First you need to understand what a credit score is. It is a number generally between 300 and 800 and is a composite of several different factors, including your history of on-time or late payments, the number of credit accounts you have and the balances on those accounts, and the length of time you have had credit accounts open, bankruptcies, or foreclosures, among other things. Lenders use this information to judge how likely it is that you will repay the money they loan you.
If your credit is in need of repair, try these three important steps to get back on the right path.
Step 1: Correct Errors
You should obtain a copy of your own credit report and score and scour the documents for any false information. If your report lists some payments as being later than 30 days, but you have proof to the contrary, you can challenge the error. You can do this by contacting the appropriate credit reporting agency (Experian, Equifax, or TransUnion) and providing them with the correct information.
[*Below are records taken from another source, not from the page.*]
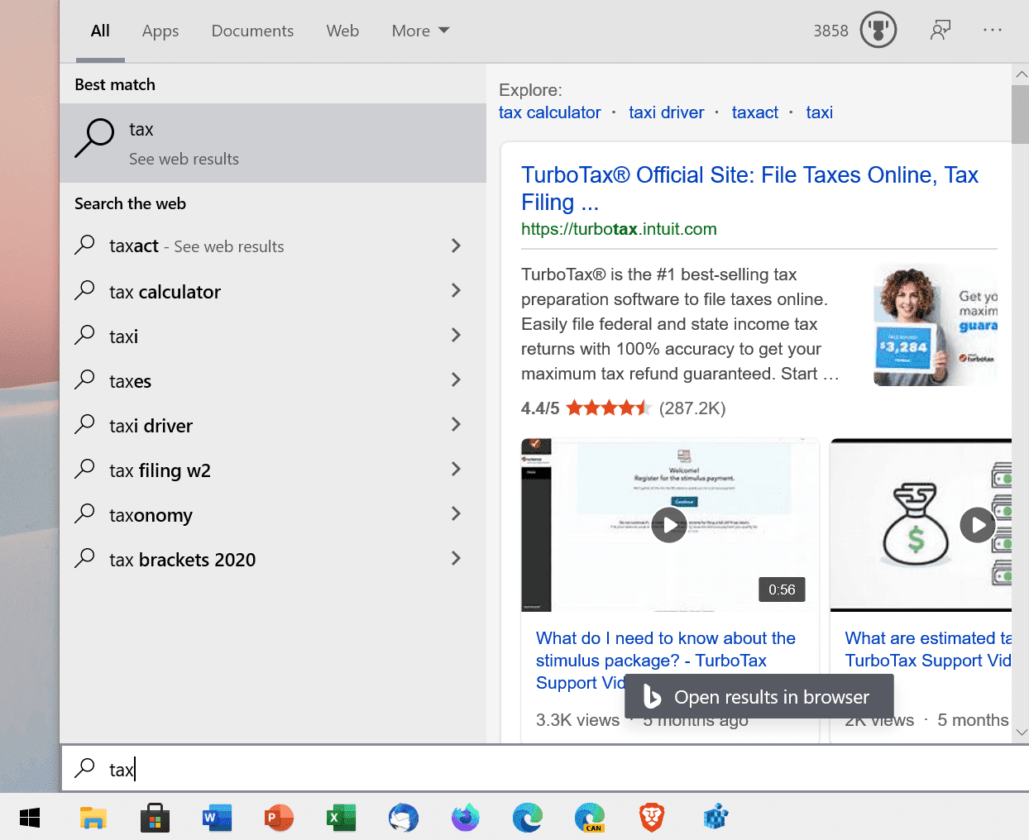Play the stimulus package video thumbnail
The width and height of the screenshot is (1029, 840).
pos(669,524)
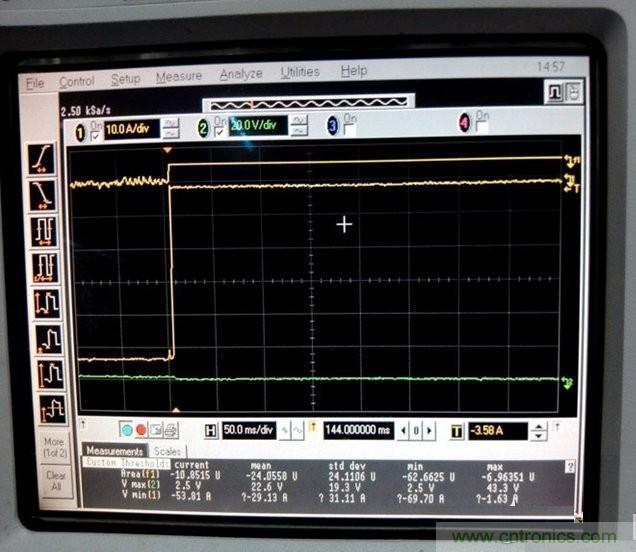Select the rise time measurement icon
636x552 pixels.
[42, 159]
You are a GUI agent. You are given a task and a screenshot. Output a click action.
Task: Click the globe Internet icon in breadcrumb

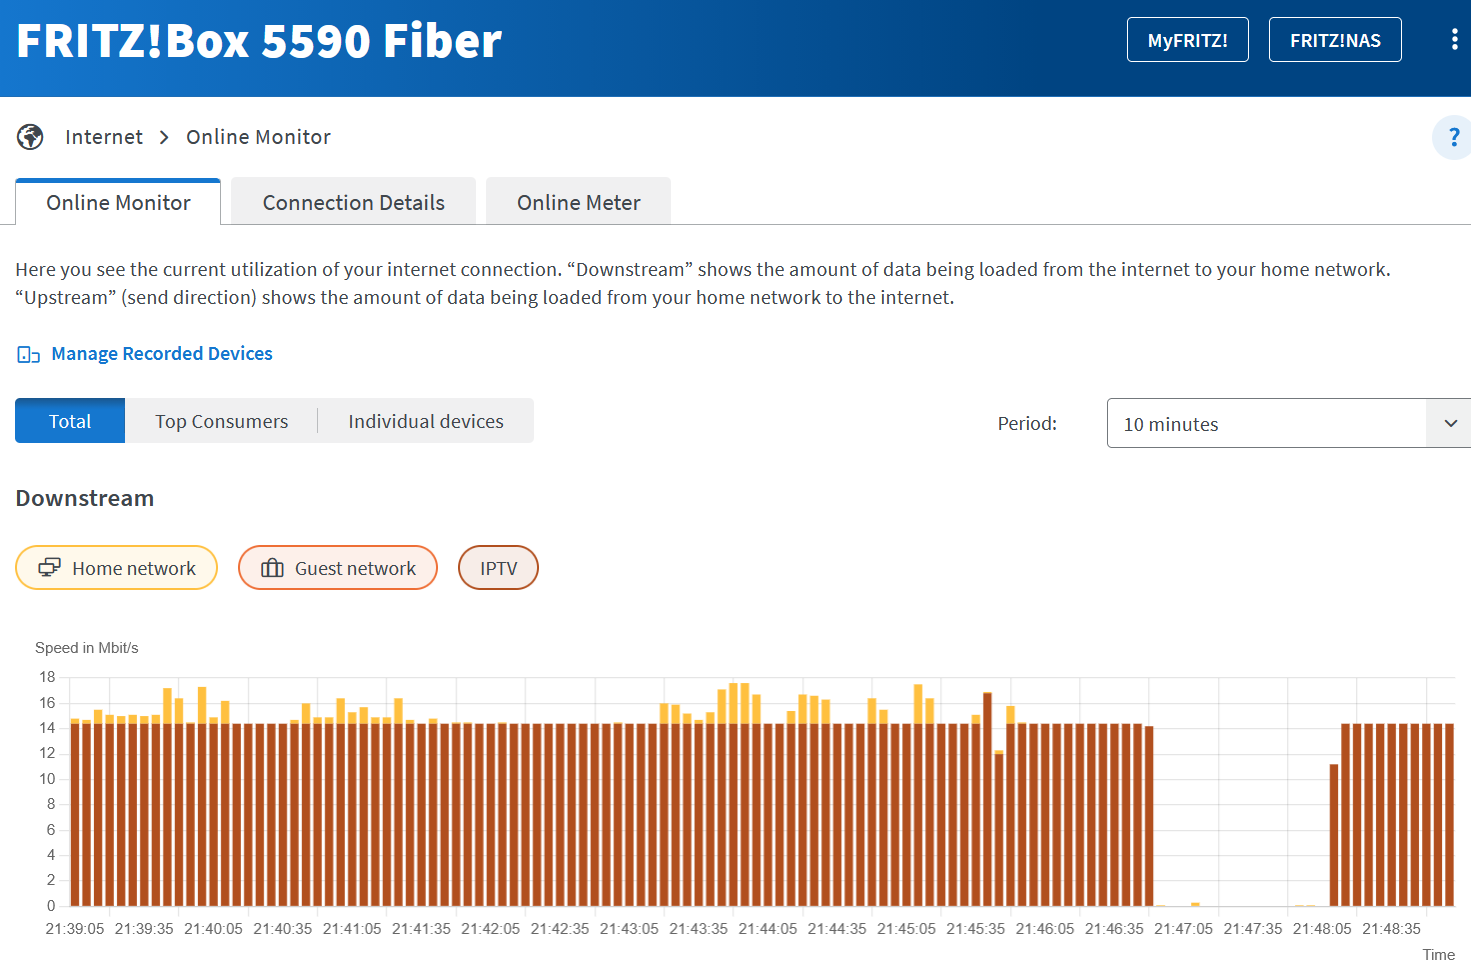[x=30, y=137]
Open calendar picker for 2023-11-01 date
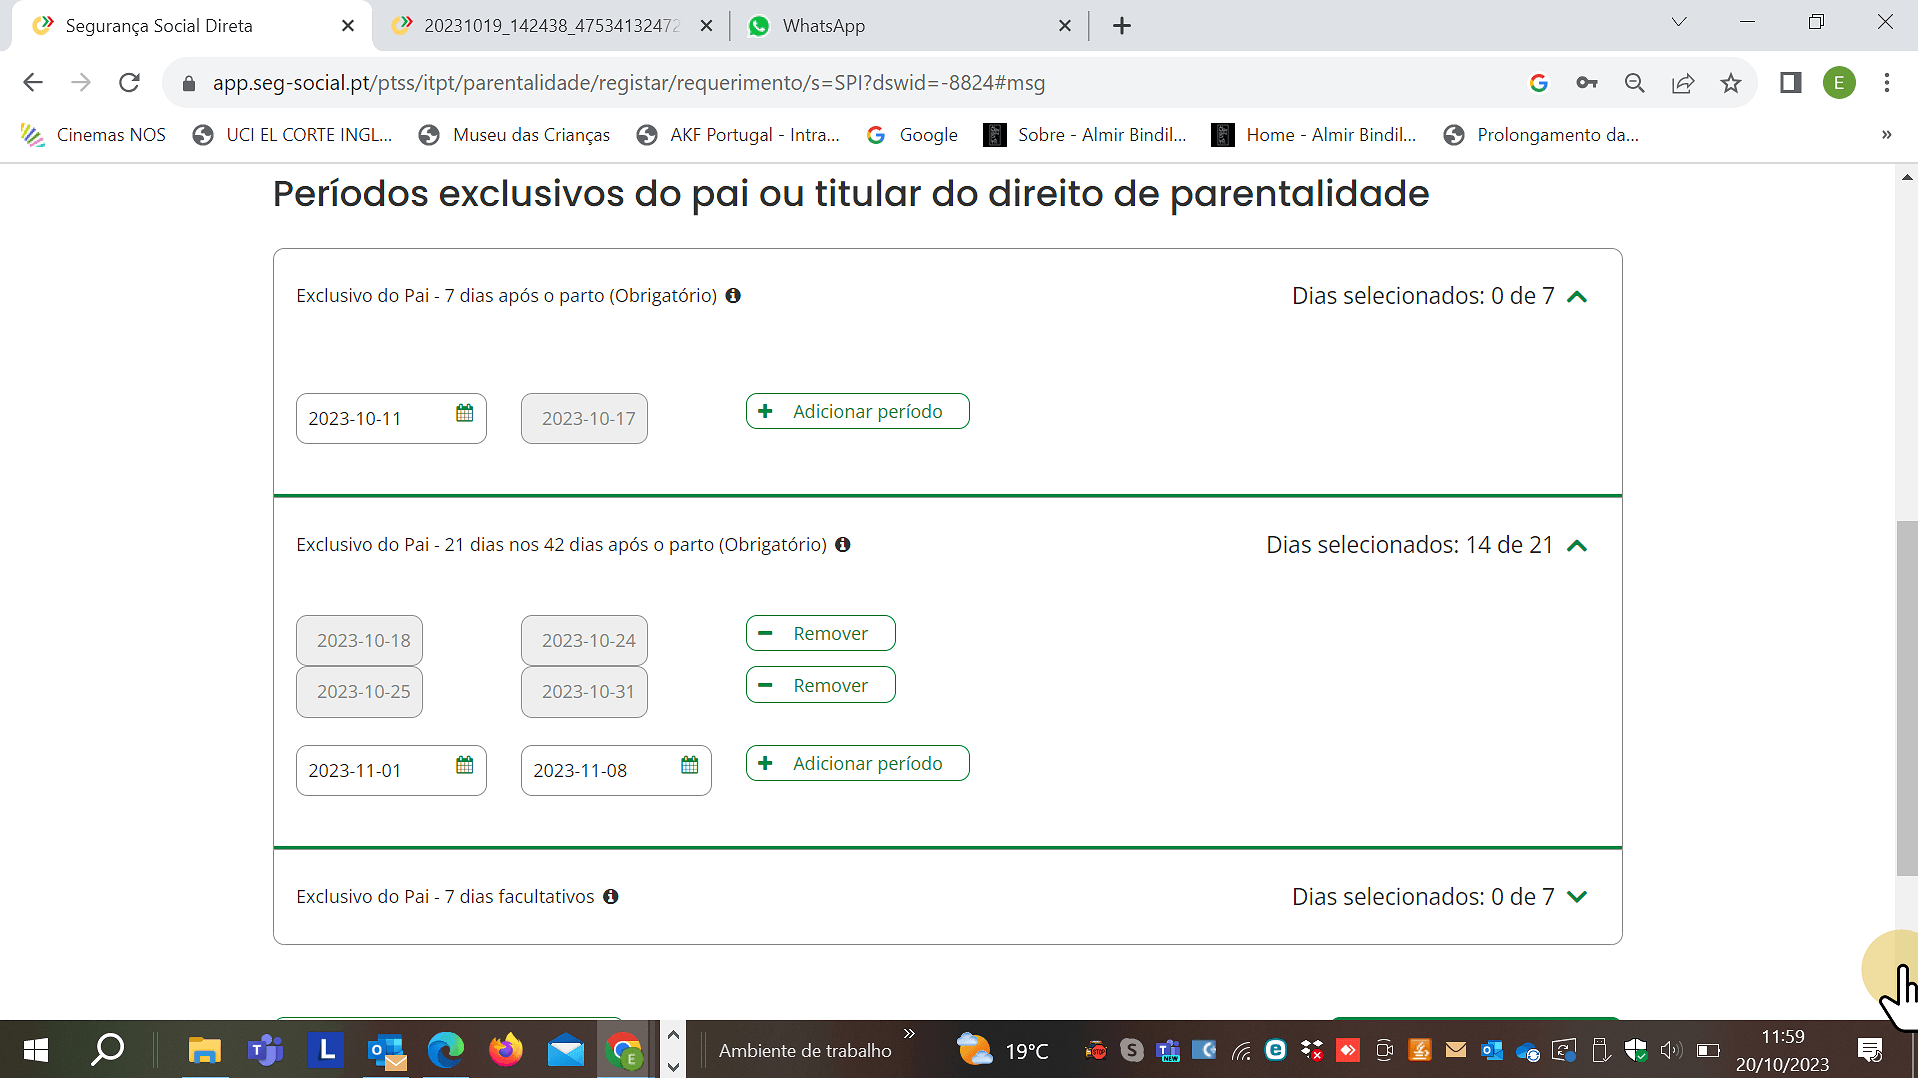Image resolution: width=1918 pixels, height=1078 pixels. click(464, 766)
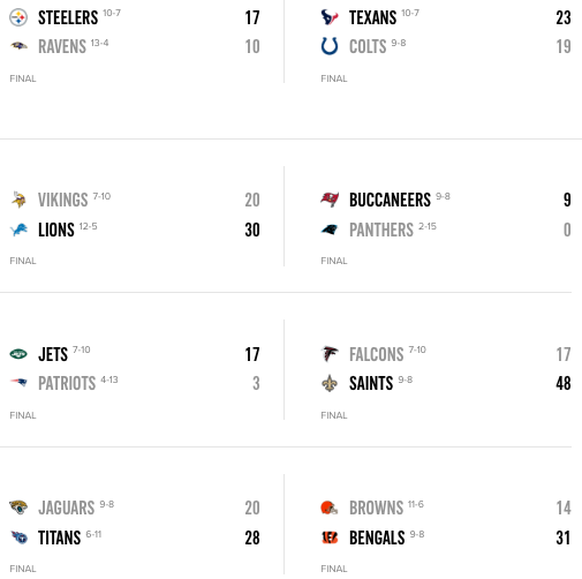The height and width of the screenshot is (579, 582).
Task: Click the Bengals team logo
Action: [x=330, y=537]
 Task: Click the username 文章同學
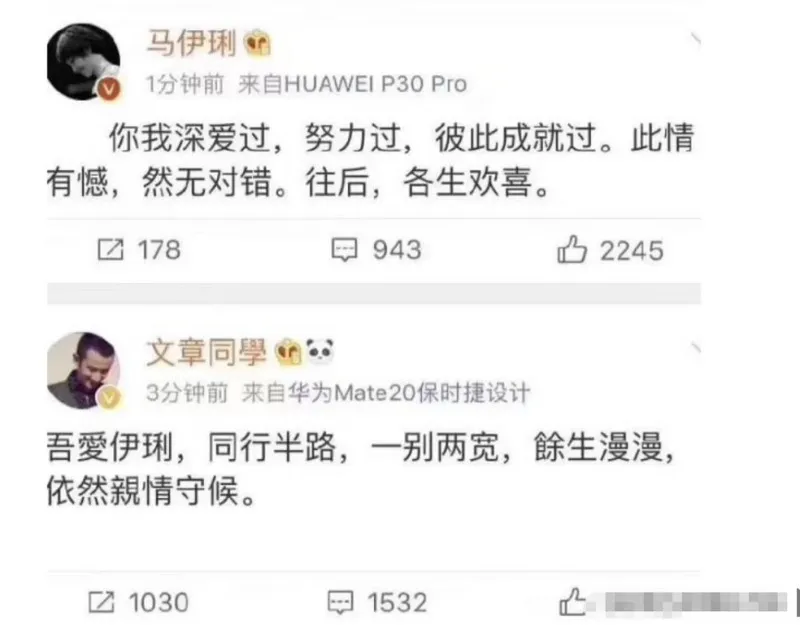tap(206, 352)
If they agree with your argument you could see some improvement to your credit score within the next month or two.
Step 2: Reduce High Credit Balances
If you have large balances on your credit cards, paying them off or significantly reducing them can really improve your credit score. If your balance is at or very close to your credit limit, the credit bureaus will perceive this as evidence of poor credit management on your part. If you can afford to do so, pay off one of those high balances. Some experts estimate that doing so could raise your score by 60-70 points in a matter of days. Similarly, if you do need to make large purchases on credit, be sure to spread out your charges on different credit cards. It is best if you can avoid spending more than 50 percent of your credit limit on any one card.
Step 3: Donít Open New Credit Accounts
If you are getting close to applying for a new home loan, the last thing you want to do is to apply for new credit lines. To the credit bureaus, this action makes it seem like you are desperate for more funding for your lifestyle and spending habits, and it will be negatively reflected on your credit score. Similarly, do not close any unused credit accounts right before or during a mortgage application, as this will decrease your debt-to-available credit ratio. Save any opening or closing of accounts, or any major new purchases until your home mortgage loan application has been approved.